0
votes

I am trying to send huge amount of Data to an event hub. I am creating Batches of EventData using EventDataBatch. And sending it to the event hub. I was initially sending the batches using one EventhubClient . Later I created var eventHubClientPool = new EventHubClient[MaxConnections];
And now I am sending each batch as eventHubClientPool[connectionId].SendAsync(ehBatch.ToEnumerable())); Where connectionId = random.Next(MaxConnections);

How do I further increase the throughput?

2

2 Answers

0
votes

According to "Best practices" Docs

"A single batch must not exceed the 1 MB limit of an event. Additionally, each message in the batch uses the same publisher identity. It is the responsibility of the sender to ensure that the batch does not exceed the maximum event size.

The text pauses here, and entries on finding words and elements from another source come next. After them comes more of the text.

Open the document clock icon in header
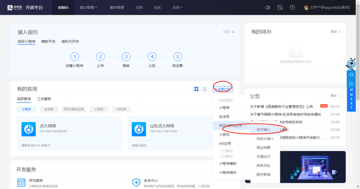360x189 pixels. 280,8
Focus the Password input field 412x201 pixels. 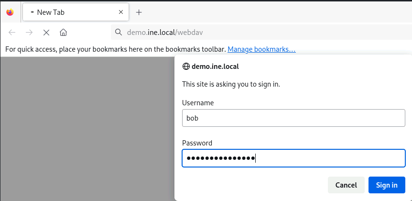coord(293,158)
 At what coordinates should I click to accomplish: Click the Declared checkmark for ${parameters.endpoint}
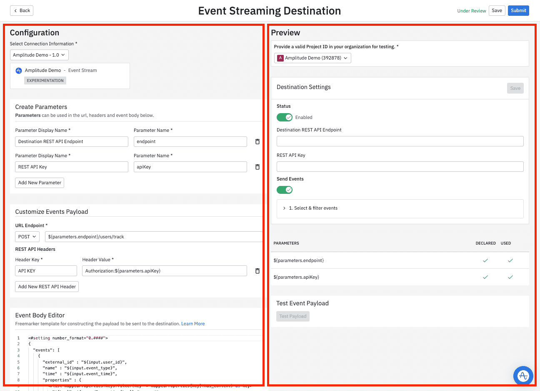[485, 260]
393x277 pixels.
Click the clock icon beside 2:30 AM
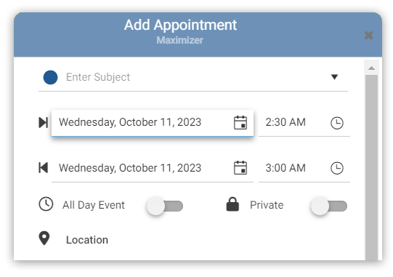point(337,123)
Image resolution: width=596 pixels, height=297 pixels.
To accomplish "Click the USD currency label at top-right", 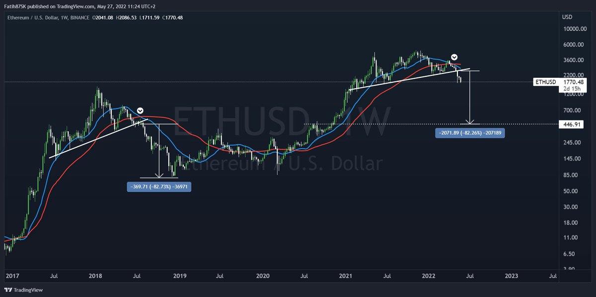I will click(566, 16).
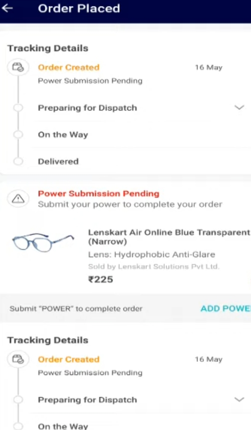
Task: Tap the red Power Submission Pending heading
Action: tap(99, 194)
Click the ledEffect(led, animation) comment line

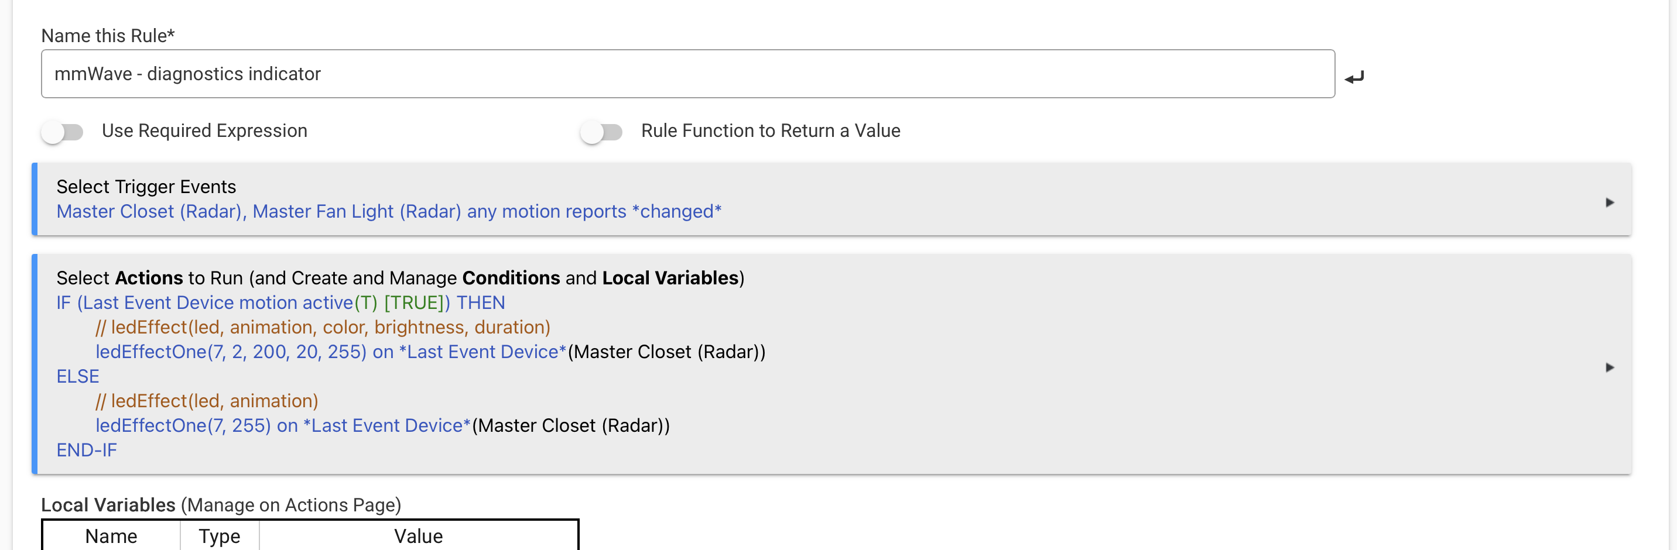pyautogui.click(x=207, y=401)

If it does, a client Send error is generated"

If you still want to improve throughput,

  • Consider minifying/compressing payload.

  • Store your payload in an external store such as Cosmosdb and send a reference to your payload in the event.

0
votes

You'll have to increase the throughput units (TU), one TU allows:

  • Ingress (send events to event hubs) up to 1000 events/sec or 1MB/sec, whichever comes first
  • Egress (consume events from event hubs) up to 4096 events/sec or 2MB/sec

How to change throughput units:

  • As Sajeetharan mentioned, you could do that via by setting up auto-inflate. Note this feature is only available if you have Standard tier.
    • Go to Azure Portal Event Hubs namespace Overview tab, then find auto-inflate throughput units
  • You could also set the TUs during namespace creation, up to 20 for both Basic and Standard tier.
  • If you've already created the namespace, you could change the TU by going to the Azure Portal Event Hubs namespace -> Settings -> Scale

TUs apply to all event hubs in an Event Hubs namespace. You buy TUs at the namespace level, and they are shared across all event hubs in a namespace.

There's also Event Hubs Dedicated cluster which is designed for customers with the most demanding requirements. This offering builds a capacity-based cluster that's not bounded by TUs, but by CPU and memory usage of the cluster.